## Die Aufgaben
1 – Wie hoch sind laut dem Textauszug die Schäden, die Extremwetter in Deutschland seit dem Jahr 2000 verursacht haben?
2 – Gib den Textauszug von „EU macht Klimaneutralität“ bis einschließlich „nicht angemessen berücksichtigt.“ wortgetreu wieder.

## Textauszug
• • • •

Wie groß ist das Potenzial der grünen Wasserstoffwirtschaft in Deutschland? Und welchen Einfluss nimmt der regulatorische Rahmen darauf? Diese Fragen beschäftigen Hendrik Petersen vom Hamburger Wasserstoff-Startup Eternal Power tagtäglich. In diesem Gastbeitrag liefert er einen Überblick über die Notwendigkeit ambitionierter politischer Klimaziele sowie verbindlicher Quoten zur Umsetzung dieser Ziele auf EU und nationaler Ebene. Zudem beleuchtet er die daraus entstehenden wirtschaftlichen Chancen für grünen Wasserstoff aus Deutschland.

EU macht Klimaneutralität zur Verpflichtung

Der Klimawandel beschleunigt sich drastisch und verursacht heute schon erhebliche wirtschaftliche Schäden: Seit dem Jahr 2000 haben Extremwetter in Deutschland Schäden von mindestens 145 Milliarden Euro verursacht – allein 80 Milliarden davon in den letzten fünf Jahren. Für die kommenden Jahrzehnte rechnen Expert/innen mit zusätzlichen Schäden in Höhe von mehreren hundert Milliarden Euro. Die Zahlen in Deutschland sind exemplarisch für die enormen Folgekosten, die unsere Gesellschaft tragen muss, weil fossile Energieträger zu niedrig bepreist sind. Denn auf sie zurückzuführende Umwelt- und Gesundheitsschäden werden bislang nicht angemessen berücksichtigt.

• • • •

## Datensatz

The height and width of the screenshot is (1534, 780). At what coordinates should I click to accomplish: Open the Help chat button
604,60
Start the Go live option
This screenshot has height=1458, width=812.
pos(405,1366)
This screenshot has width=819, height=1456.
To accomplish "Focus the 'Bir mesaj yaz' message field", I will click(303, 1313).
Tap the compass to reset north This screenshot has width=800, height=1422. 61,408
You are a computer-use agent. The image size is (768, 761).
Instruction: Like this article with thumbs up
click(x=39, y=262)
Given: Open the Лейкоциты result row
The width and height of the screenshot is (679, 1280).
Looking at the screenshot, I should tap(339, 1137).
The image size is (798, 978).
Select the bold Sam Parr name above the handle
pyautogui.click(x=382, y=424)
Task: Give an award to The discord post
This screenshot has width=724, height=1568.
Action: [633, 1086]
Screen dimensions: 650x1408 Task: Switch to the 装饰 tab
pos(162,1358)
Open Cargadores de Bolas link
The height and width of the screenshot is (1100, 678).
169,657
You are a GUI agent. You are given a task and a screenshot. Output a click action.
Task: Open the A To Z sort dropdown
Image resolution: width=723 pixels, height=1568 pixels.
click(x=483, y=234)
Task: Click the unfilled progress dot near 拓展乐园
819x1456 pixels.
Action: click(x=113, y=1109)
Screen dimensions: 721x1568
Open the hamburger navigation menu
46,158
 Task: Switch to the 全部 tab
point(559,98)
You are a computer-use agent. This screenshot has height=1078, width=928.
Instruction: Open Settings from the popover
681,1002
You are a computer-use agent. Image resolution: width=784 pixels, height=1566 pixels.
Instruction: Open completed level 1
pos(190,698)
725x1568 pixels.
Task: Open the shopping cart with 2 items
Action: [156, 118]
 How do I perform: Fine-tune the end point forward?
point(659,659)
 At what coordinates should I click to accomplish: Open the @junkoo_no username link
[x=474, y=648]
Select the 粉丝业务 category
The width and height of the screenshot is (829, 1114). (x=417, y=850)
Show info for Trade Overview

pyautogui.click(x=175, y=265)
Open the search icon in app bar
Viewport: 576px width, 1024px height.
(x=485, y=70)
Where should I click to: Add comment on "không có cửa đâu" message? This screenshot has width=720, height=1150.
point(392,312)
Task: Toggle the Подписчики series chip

• • • •

## Lösungen im Einzelnen
1 – Mindestens 145 Milliarden Euro.

2 –
EU macht Klimaneutralität zur Verpflichtung

Der Klimawandel beschleunigt sich drastisch und verursacht heute schon erhebliche wirtschaftliche Schäden: Seit dem Jahr 2000 haben Extremwetter in Deutschland Schäden von mindestens 145 Milliarden Euro verursacht – allein 80 Milliarden davon in den letzten fünf Jahren. Für die kommenden Jahrzehnte rechnen Expert/innen mit zusätzlichen Schäden in Höhe von mehreren hundert Milliarden Euro. Die Zahlen in Deutschland sind exemplarisch für die enormen Folgekosten, die unsere Gesellschaft tragen muss, weil fossile Energieträger zu niedrig bepreist sind. Denn auf sie zurückzuführende Umwelt- und Gesundheitsschäden werden bislang nicht angemessen berücksichtigt.